What to do:
Which lines in the rows below contain the string "dimensions"? Copy each of them in full.

[Saved data entries]
+--
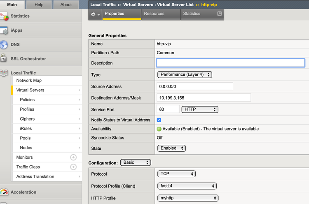Click Virtual Server List breadcrumb link

175,5
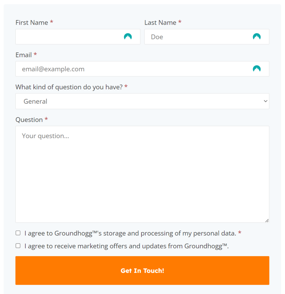Click into the Last Name field
This screenshot has height=294, width=285.
[198, 37]

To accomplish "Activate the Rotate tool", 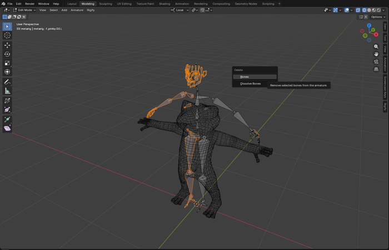I will click(7, 54).
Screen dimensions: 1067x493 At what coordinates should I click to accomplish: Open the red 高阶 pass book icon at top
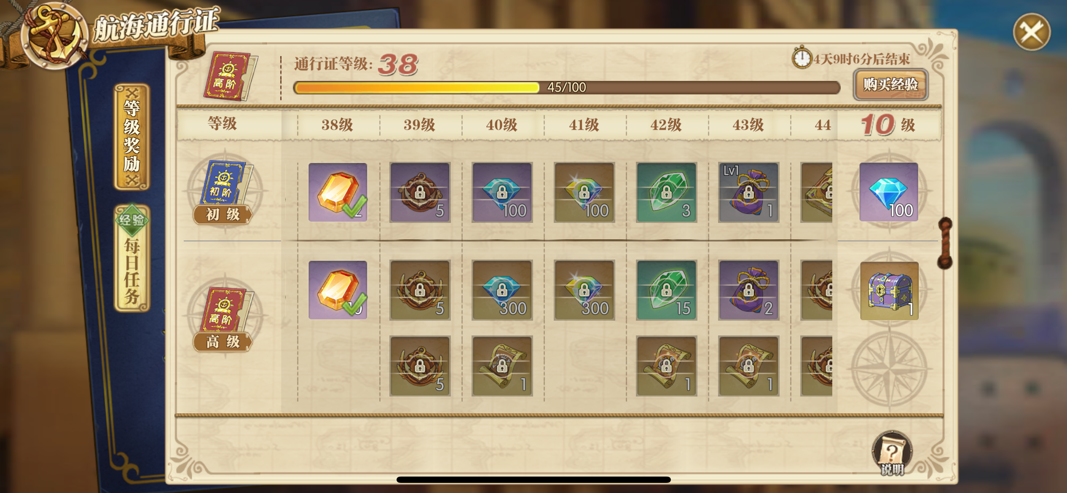click(230, 76)
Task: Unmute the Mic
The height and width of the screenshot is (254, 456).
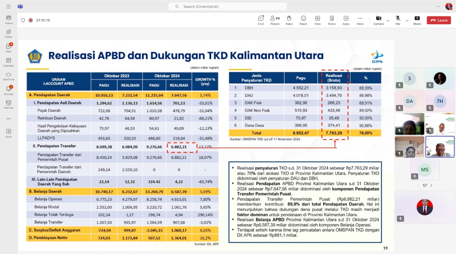Action: [x=398, y=20]
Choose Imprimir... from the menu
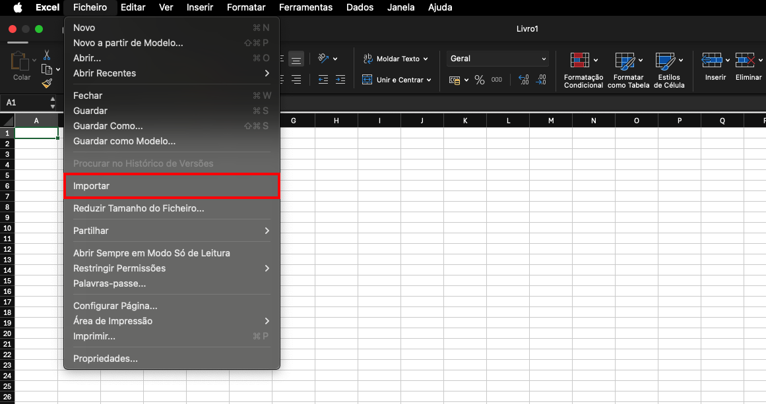 point(94,336)

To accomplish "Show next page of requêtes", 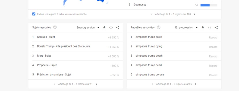I will tap(196, 84).
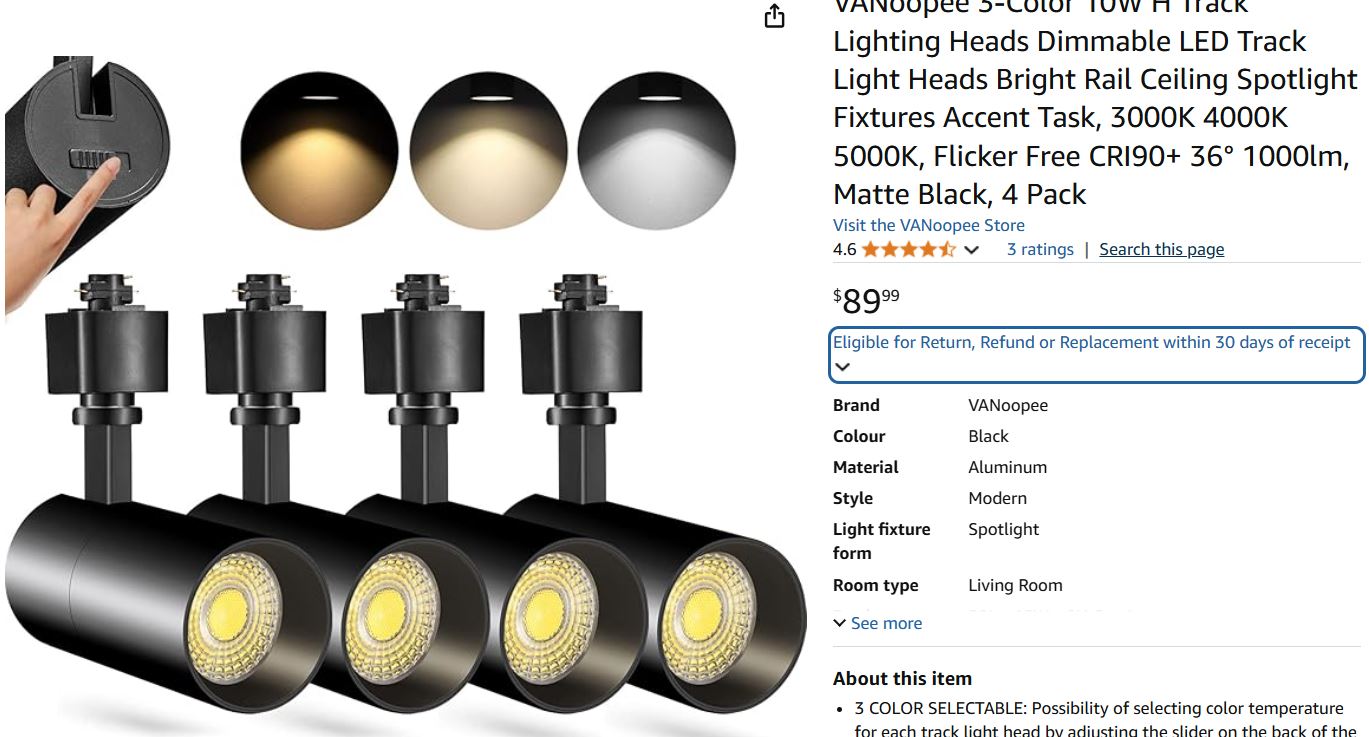Click Eligible for Return, Refund or Replacement text
This screenshot has height=737, width=1369.
tap(1092, 342)
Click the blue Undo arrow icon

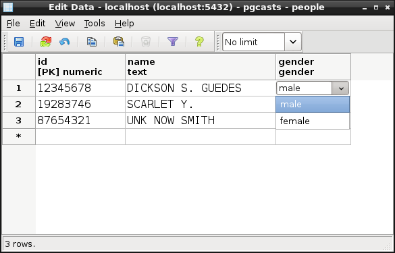click(65, 42)
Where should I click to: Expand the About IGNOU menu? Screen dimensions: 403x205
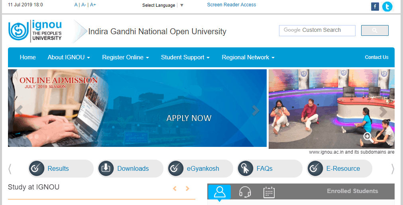[69, 57]
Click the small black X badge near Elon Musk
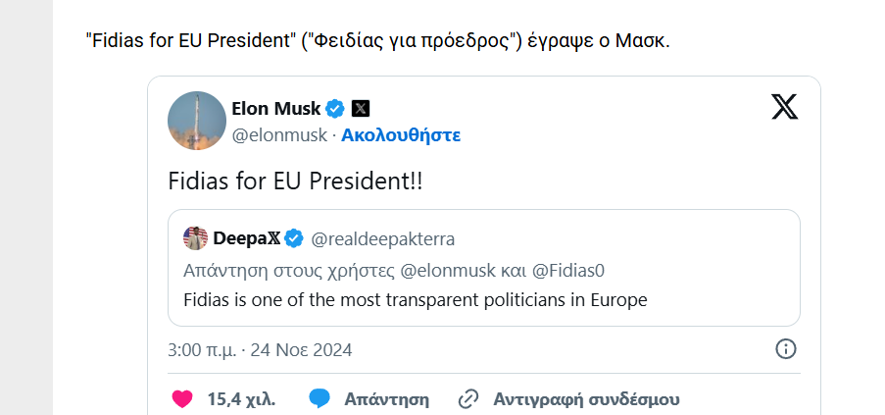 (361, 108)
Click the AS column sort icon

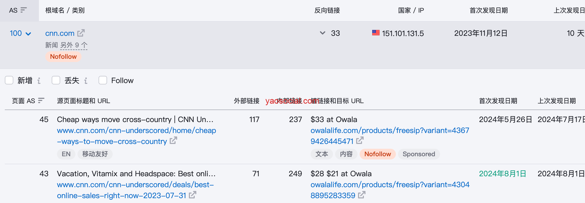[x=24, y=10]
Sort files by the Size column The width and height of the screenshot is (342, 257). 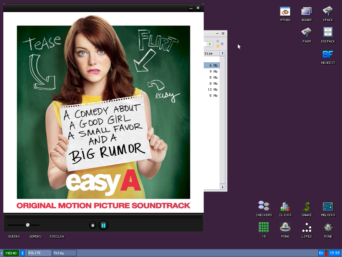[x=211, y=54]
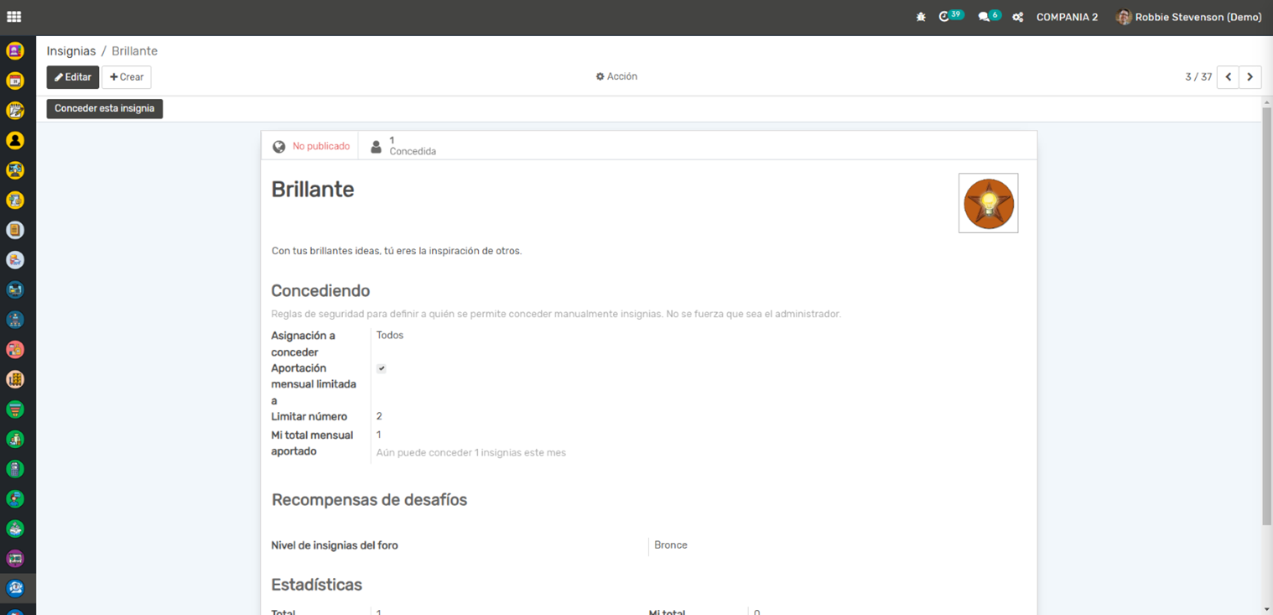Toggle Aportación mensual limitada checkbox
The width and height of the screenshot is (1273, 615).
(x=381, y=368)
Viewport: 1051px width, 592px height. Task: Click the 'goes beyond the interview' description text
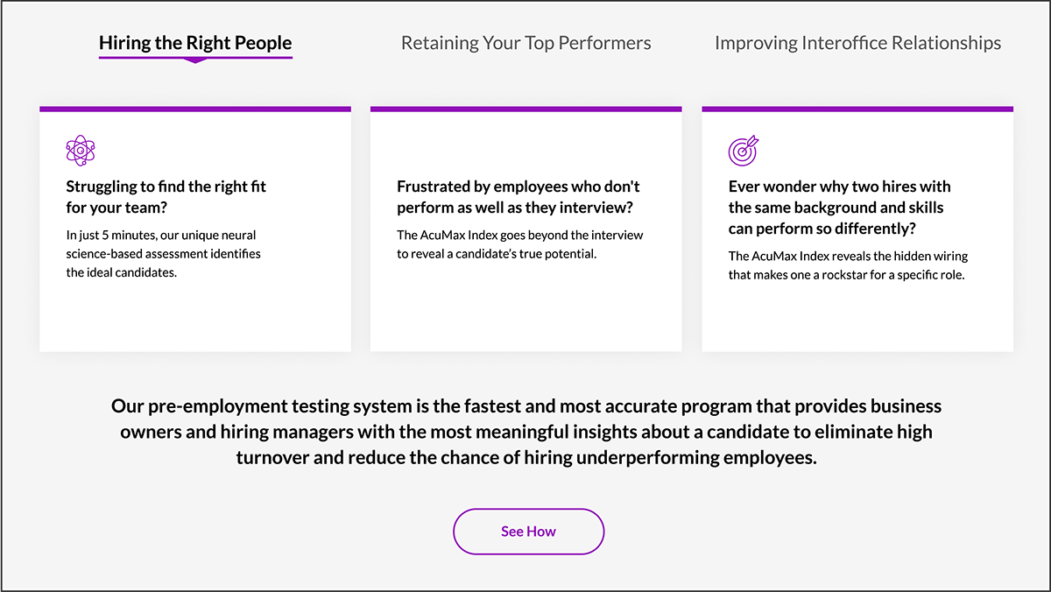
+--
Task solution:
Screen dimensions: 1067x493 At what coordinates should I click to accomplish: Open the red 高阶 pass book icon at top
Where should I click to: Expand the About IGNOU menu? Screen dimensions: 403x205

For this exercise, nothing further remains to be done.